Should TalkFarage give Nigel a rare chance to share his views with the public, no doubt it will be a ribbeting – sorry, riveting – listen.

DAVID AMESS
The aptly-named veteran Brexiteer MP has been reported to the parliamentary commissioner for standards after slipping a subtle reference to his forthcoming book into prime minister’s questions.

Amess began a question about trade talks by saying, “Next month, a book that I have written, called Ayes and Ears: a Survivor’s Guide to Westminster, will be published. Part of it covers Brexit.” Labour claim the plug used “an opportunity… to advocate for constituents, to ensure wider publicity for his new book. As a result, Mr Amess could take personal financial gain. Under the official guidance, such an interest is indeed ‘wholly personal’ and therefore ‘ought not to be pursued by the member in proceedings in parliament’.”

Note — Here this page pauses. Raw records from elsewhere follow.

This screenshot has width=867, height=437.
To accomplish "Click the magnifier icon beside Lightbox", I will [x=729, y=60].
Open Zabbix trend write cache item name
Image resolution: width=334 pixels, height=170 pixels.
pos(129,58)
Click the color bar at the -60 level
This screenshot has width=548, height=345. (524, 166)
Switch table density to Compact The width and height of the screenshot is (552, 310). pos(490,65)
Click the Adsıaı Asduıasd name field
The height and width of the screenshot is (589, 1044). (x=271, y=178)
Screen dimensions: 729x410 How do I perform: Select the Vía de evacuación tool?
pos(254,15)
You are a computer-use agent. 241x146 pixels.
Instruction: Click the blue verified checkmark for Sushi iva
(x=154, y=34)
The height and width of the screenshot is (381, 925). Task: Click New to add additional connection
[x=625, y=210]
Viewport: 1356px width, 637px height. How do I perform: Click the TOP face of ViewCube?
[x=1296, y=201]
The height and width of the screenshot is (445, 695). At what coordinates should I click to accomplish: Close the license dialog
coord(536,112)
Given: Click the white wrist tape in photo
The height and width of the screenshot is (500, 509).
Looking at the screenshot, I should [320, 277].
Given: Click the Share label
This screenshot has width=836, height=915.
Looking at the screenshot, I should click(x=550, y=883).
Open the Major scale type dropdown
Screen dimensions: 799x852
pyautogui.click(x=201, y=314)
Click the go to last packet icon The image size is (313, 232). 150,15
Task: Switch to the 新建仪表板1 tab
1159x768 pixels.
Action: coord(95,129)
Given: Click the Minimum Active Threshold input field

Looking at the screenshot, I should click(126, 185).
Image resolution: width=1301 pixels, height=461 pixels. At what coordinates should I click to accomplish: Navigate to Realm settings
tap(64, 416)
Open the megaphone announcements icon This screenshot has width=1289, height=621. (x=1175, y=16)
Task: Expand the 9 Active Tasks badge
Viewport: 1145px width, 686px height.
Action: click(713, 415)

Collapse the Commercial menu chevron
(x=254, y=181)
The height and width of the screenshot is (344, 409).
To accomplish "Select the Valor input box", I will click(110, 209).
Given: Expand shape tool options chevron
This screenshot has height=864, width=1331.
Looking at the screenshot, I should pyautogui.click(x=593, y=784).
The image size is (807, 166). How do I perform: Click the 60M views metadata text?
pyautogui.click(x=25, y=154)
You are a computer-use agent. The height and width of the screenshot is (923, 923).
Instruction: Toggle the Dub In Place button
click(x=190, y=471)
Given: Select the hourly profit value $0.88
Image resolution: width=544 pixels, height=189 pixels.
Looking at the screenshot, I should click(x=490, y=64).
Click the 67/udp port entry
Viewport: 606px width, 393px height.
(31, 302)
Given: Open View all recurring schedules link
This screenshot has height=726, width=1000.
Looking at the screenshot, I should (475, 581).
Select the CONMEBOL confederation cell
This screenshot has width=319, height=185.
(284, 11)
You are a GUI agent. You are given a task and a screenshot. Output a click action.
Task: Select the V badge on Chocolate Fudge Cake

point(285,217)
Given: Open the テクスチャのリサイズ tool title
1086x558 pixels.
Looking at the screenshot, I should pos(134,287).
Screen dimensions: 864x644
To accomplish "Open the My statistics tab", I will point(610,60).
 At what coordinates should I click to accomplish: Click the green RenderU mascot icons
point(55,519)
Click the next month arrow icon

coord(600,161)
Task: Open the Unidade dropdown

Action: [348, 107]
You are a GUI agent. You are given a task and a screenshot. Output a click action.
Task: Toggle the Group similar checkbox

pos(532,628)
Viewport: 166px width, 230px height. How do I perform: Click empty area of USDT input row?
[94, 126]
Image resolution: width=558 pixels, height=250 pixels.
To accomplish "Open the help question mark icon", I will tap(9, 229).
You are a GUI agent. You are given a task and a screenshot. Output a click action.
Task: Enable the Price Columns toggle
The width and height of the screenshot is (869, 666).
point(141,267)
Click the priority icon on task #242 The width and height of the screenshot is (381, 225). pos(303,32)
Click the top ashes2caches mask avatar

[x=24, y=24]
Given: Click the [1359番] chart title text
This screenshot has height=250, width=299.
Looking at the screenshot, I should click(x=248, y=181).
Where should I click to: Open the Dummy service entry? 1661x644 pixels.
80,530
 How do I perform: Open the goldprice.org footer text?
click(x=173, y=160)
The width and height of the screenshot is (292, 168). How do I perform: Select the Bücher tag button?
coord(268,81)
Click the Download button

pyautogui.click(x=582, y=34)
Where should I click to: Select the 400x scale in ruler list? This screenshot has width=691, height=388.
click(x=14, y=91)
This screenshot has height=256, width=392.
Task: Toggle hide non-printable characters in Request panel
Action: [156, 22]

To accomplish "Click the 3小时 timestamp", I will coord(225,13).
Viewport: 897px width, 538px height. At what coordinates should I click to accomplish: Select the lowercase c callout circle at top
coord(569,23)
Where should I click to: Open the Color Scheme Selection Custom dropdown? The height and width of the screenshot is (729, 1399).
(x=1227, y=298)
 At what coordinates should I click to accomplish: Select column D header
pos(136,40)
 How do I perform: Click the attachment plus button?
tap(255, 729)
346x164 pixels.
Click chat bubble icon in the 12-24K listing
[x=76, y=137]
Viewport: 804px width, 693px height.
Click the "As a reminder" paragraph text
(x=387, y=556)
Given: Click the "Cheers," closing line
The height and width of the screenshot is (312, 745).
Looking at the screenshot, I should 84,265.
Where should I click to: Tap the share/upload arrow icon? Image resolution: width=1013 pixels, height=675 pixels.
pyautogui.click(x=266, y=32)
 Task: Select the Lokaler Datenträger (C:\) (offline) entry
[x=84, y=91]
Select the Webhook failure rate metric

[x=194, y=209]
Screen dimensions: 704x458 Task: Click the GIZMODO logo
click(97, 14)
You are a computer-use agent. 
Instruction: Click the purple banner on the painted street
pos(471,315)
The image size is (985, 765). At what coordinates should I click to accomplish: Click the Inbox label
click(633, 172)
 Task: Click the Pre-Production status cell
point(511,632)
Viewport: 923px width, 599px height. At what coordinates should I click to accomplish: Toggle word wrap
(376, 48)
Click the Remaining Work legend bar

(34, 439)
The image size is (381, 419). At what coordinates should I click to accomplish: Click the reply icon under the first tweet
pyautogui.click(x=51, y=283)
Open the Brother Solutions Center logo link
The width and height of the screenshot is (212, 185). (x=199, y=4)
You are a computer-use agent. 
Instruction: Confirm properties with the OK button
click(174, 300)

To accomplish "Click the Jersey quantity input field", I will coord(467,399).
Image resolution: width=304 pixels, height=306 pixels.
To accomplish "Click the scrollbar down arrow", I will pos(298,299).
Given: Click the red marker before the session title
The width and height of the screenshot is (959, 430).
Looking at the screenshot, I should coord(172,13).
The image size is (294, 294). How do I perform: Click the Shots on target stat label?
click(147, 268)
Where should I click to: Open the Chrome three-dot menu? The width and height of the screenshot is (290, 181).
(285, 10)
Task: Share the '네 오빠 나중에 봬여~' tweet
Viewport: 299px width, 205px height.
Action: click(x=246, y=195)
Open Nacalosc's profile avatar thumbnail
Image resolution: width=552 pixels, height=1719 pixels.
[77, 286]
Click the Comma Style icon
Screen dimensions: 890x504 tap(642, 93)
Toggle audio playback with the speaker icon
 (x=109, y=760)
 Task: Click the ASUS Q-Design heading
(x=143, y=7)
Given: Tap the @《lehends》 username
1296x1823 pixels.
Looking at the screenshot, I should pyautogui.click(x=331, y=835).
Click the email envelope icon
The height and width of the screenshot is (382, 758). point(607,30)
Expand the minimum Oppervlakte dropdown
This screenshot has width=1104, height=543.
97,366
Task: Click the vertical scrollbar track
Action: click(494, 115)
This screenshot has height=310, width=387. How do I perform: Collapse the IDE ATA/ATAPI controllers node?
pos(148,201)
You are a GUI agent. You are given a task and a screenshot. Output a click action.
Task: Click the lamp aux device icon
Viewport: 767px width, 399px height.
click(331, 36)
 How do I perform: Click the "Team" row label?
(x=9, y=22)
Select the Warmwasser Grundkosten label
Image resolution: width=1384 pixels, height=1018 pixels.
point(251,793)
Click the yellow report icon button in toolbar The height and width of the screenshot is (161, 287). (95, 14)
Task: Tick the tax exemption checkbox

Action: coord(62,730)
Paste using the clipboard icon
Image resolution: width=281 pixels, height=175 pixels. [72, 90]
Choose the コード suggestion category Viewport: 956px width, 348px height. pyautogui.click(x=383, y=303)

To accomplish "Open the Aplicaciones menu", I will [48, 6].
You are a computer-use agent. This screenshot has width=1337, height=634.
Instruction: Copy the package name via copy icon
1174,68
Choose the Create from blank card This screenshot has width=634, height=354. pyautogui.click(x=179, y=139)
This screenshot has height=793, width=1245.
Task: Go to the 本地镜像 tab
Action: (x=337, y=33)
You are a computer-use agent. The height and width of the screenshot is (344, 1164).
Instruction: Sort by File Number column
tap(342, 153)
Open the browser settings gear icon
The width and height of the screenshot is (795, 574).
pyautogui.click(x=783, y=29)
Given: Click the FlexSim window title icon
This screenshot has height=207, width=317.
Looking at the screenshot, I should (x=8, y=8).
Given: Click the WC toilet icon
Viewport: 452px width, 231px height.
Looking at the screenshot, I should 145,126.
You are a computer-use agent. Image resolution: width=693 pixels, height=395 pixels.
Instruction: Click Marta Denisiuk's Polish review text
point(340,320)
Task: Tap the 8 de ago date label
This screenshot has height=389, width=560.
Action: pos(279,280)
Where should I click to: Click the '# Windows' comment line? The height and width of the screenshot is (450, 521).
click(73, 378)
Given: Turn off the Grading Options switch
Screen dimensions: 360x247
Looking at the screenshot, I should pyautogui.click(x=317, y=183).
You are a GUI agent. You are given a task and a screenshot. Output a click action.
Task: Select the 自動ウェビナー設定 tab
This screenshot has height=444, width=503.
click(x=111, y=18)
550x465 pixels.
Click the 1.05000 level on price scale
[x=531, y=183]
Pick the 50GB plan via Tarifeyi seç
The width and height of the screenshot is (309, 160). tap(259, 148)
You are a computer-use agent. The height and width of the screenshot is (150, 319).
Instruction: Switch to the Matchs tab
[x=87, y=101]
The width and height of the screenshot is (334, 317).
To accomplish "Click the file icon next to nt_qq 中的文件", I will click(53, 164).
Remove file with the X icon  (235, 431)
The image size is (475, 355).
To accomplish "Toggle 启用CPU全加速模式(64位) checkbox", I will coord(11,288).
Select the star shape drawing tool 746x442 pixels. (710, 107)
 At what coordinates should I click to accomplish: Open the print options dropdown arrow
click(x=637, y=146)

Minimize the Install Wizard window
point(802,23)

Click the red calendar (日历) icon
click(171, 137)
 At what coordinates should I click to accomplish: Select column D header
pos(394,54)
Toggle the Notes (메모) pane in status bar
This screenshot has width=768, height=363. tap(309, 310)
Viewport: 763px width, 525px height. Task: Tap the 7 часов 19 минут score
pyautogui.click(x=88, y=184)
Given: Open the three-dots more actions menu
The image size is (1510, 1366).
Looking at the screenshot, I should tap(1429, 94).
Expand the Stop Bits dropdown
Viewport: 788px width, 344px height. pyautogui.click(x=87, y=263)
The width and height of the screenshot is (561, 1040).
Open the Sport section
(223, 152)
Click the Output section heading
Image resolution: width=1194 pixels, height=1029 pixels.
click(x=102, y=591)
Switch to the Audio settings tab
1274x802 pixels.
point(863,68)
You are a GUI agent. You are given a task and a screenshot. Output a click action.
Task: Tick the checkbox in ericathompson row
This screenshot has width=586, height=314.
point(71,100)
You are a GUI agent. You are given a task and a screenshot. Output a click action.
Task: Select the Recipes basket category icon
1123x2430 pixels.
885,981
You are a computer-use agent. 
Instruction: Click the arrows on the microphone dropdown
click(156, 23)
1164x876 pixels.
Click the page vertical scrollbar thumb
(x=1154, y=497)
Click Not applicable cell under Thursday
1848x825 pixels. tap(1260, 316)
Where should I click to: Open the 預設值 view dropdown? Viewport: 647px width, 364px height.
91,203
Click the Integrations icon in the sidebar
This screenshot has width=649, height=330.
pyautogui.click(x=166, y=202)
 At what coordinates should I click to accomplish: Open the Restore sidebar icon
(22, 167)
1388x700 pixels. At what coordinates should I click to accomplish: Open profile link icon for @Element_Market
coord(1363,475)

Amess has been much quieter about his previous publication, a profile of working-class Tory MPs called The Party Of Opportunity, which features a lengthy contribution from Mark Francois.

Brexiteers of the week: Trump getting Covid will “neutralise” Biden, croaks Farage

Brexiteers of the week: No-deal is really a deal all along, says Frederick Forsyth

DARREN GRIMES
The easily-offended Brexit campaigner isn’t just angry at Scotland Yard’s decision to question him for allegedly stirring up racial hatred by publishing an interview with historian David “so many damn blacks” Starkey. He’s also fuming that the BBC won’t cover his complaints when The Times had made them the subject of a leading article.

But one wonders whether Darren had read the Times article in question. It said he had suffered “humiliation” and “been exposed as naive, deeply unserious and incapable of behaving with even the minor degree of responsibility required of a figure of mild public renown.”

Talking of deeply unserious, Grimes’ pals in the Free Speech Union tweeted: “The police should be investigating CRIMES not GRIMES!” Yep, and they’d get more sense out of a Yorkshire pudding from a TOBY CARVERY than from TOBY YOUNG!

But the Brexiteer of the week is…

JOHN LYDON
The former Sex Pistol turned Country Life salesman says he will vote for Donald Trump in next month’s US election. He told The Observer: “He’s the only sensible choice now that Biden is up – he’s incapable of being the man at the helm.”

It’s surely Lydon’s wisest choice since 1977, when the Pistols replaced songwriter/accomplished musician Glen Matlock with Sid Vicious, whose bass playing was of such a high standard that his amplifier was often left unplugged on stage. 

The vocalist also reaffirmed his backing for Brexit, saying that the British working class have shown “They’re not going to be dictated to by unknown continentals.” It’s a far cry from 2016, when he called leaving the EU “insane and suicidal…There’ll be no industry, there’ll be no trade, there’ll be nothing – a slow, dismal, collapse. It’s ludicrous.”

Ever get the feeling you’ve been cheated?